• SOURCE DOCUMENT:
By Donna Beth Weilenman

"No one who has served our country in uniform should have to wait, in some cases more than a year, for the benefits they've earned because the VA (Veterans Affairs) is backlogged," U.S. Representative Mike Thompson said in a recent news release.

In response to that backlog, Thompson, a Napa Democrat and Benicia's representative in the House, has co-written a bipartisan amendment that would earmark $10 million more to programs to help military veterans.

Thompson said new claims submitted by veterans can take nearly 300 days to process, which means they must wait for health care and benefits.

In fact, he said, the VA's Oakland Regional Office, which handles many of the claims for veterans living in Thompson's district, has an average backlog of 385 days.

Reports of the death of at least 40 veterans waiting for care at the Phoenix, Ariz., Veterans Affairs health care system that later attempted to conceal delays through secret lists have prompted some members of Congress to seek an investigation as well as ask for VA Secretary Eric Shinseki to resign.

Leaders of the American Legion, the country's largest veterans group, and others have called for Shinseki to quit. Saying that preventable deaths keep mounting but no VA manager has been held accountable, Daniel Dellinger, national commander of the American Legion, said, "We're going to find out what happened in Phoenix."

Speaker of the House John Boehner, an Ohio Republican, has indicated the problem is even bigger, saying there is a "systemic management issue that has occurred throughout the VA that needs to be addressed."

Unlike some colleagues, Boehner is not calling for Shinseki to step down, saying that wouldn't produce "the solutions that many of us are looking for."

Shinseki has vowed to stay at the VA helm. "All of this makes me angry," he said. Promising he would "make things better," he added, "I take every one of these incidents and allegations seriously, and we're going to go and investigate."

Two years before the Arizona deaths were reported, Nicholas Tolentino, a former mental health administrator at the Manchester, N.H., VA Center, said VA hospital managers had been looking for ways to skirt performance requirements, especially since those numbers were tired to bonuses.

• DATASET CONTENT:
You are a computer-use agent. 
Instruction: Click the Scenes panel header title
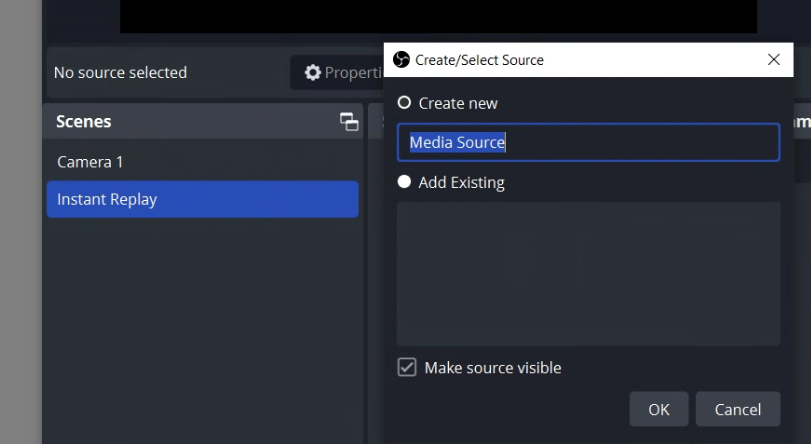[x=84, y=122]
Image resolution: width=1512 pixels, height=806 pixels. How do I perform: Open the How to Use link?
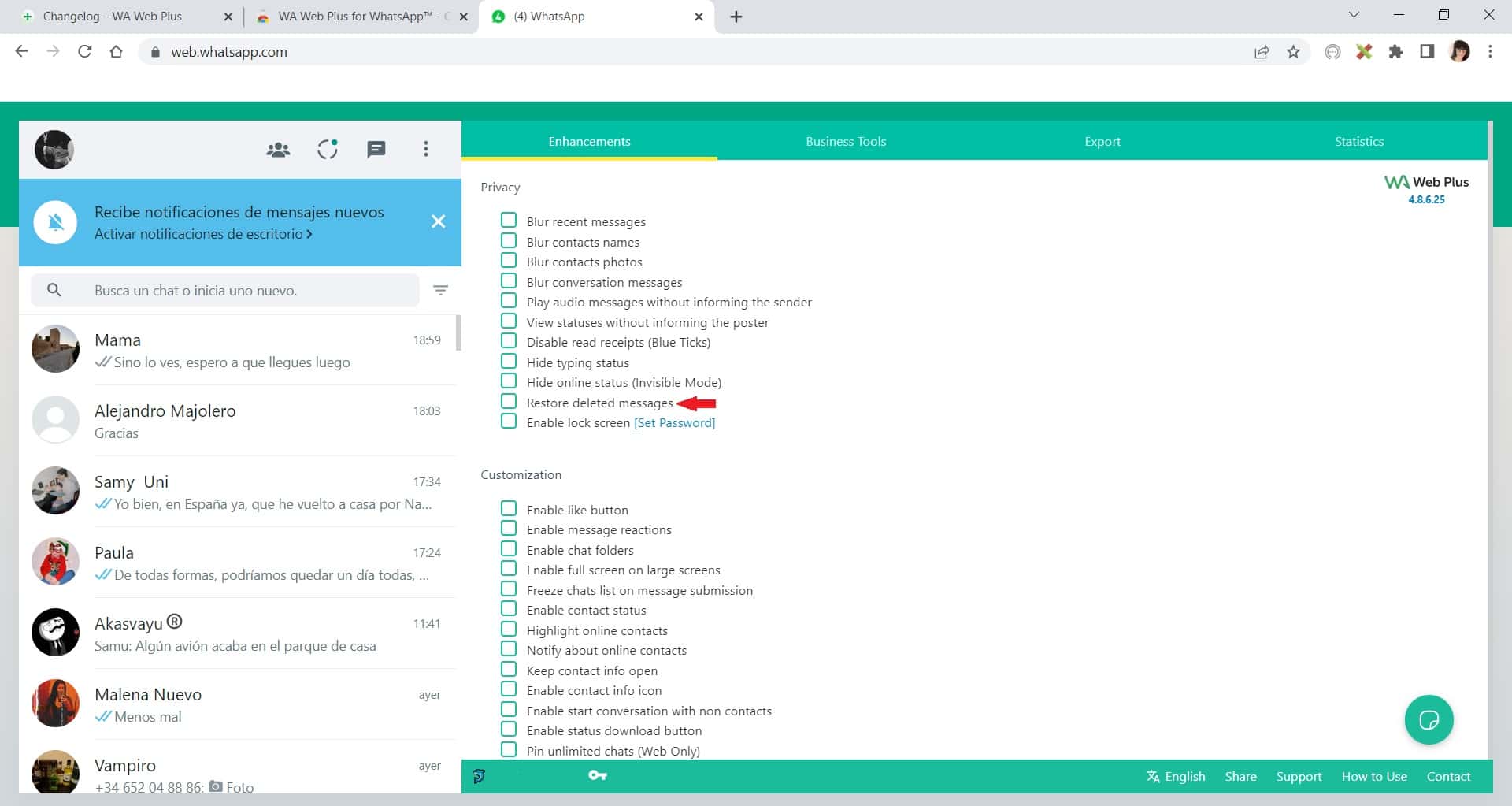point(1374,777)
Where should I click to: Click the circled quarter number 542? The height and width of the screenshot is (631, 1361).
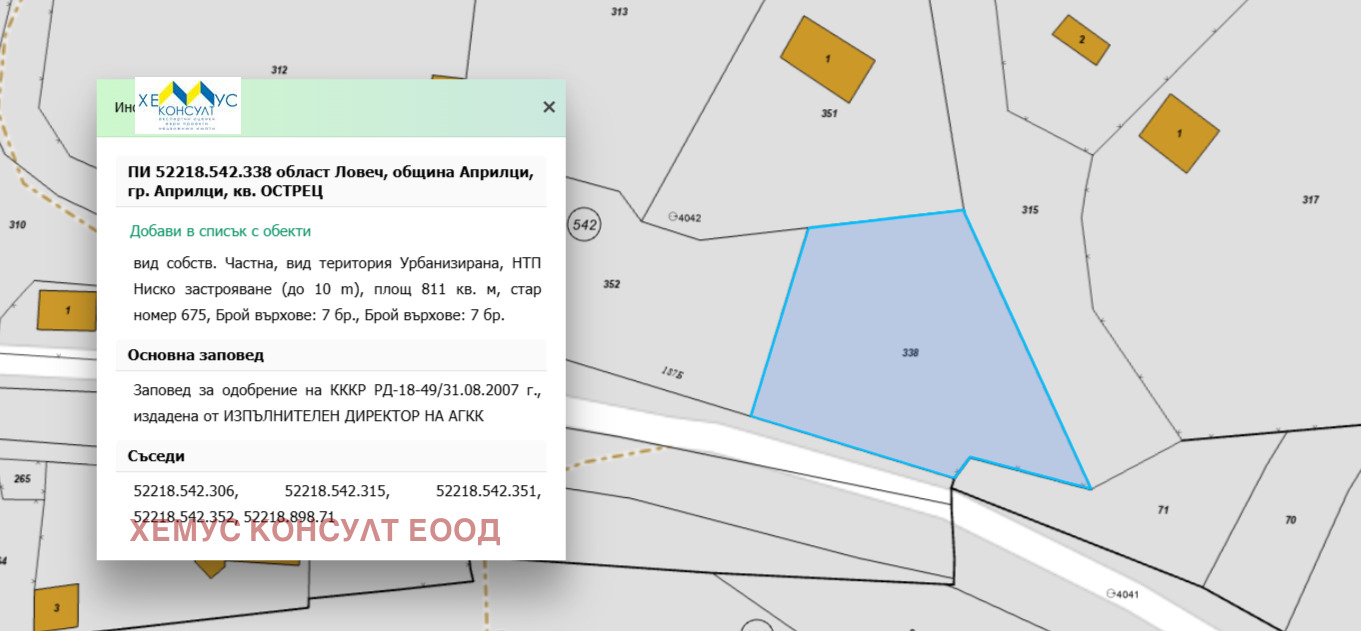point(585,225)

• AIM OF THE EXERCISE: Print the VA backlog article word for word from "Reports of the" to "Shinseki to resign.". Work from the VA backlog article alone.

• RESULT OF THIS TASK:
Reports of the death of at least 40 veterans waiting for care at the Phoenix, Ariz., Veterans Affairs health care system that later attempted to conceal delays through secret lists have prompted some members of Congress to seek an investigation as well as ask for VA Secretary Eric Shinseki to resign.